One way to show appreciation for life's gifts is to lend a helping hand to those who are less fortunate. Encourage your teen to collect gently used toys and clothing from around your neighborhood to donate to a local women's shelter. Local food banks and animal shelters are always looking for volunteers with a few hours to spare. Academically high-achieving teens can participate in peer tutoring programs run through schools and churches. Scouting groups and school-sponsored service learning clubs provide opportunities for young people to give back to the community as well.
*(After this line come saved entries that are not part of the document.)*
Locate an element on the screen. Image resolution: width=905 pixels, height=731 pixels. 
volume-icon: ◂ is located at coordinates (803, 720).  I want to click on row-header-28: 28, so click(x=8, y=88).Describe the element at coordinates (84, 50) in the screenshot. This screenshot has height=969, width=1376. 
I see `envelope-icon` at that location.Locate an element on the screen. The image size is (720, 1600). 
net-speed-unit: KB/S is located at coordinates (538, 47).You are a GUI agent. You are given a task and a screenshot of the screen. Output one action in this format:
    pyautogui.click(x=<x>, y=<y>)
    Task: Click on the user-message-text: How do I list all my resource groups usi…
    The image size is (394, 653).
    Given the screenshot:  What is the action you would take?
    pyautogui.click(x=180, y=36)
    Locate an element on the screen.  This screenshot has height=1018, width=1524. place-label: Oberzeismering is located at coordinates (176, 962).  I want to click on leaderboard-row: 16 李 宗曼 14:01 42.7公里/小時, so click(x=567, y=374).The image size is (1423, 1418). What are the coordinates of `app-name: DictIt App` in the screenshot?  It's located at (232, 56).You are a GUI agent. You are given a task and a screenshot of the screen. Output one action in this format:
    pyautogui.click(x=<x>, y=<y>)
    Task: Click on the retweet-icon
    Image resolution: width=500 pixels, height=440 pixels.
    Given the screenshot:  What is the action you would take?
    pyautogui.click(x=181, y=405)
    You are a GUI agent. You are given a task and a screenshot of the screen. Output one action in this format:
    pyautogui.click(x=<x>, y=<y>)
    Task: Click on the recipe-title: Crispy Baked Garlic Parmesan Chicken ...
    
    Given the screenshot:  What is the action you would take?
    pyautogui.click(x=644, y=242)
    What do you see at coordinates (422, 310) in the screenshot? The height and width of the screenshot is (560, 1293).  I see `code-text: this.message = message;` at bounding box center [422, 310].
Encourage your teen to keep a gratitude journal, in which she lists four things about each day that she is grateful for. These can be specific, such as getting a high grade on a test, or general, such as having a happy family. Gratitude journals are available at bookstores, or your teen can choose a notebook, journal or calendar that suits her style. Gratitude journal apps are available for smart phones for those who prefer storing their thoughts electronically. You might suggest that she make a nightly ritual of journaling at bedtime.
Gratitude Family Collages
Your teen can construct a collage showing gratitude for his family using photos and other mementos such as ticket stubs and postcards from vacations. A collage might represent one specific year in the life of your family, or a special holiday or event. Teen artists will enjoy putting their own style into the design of their collage, while tech-savvy teens can scan their artifacts and make a digital collage to share with the family electronically. Younger siblings can make collages as well, so this may turn into an enjoyable and meaningful family tradition.
Thank You Letters
Encourage your teen to commit to a year's worth of monthly letters of gratitude. Rather than thanking someone for an item or a favor, Harvard Medical School suggests thanking a person for the impact they've had on an individual's life. Your teen may choose to write a letter to a family member, teacher, coach, friend or anyone else whose words or actions have made a strong impact. While it is fine to send the letter, your teen may choose to deliver it in person.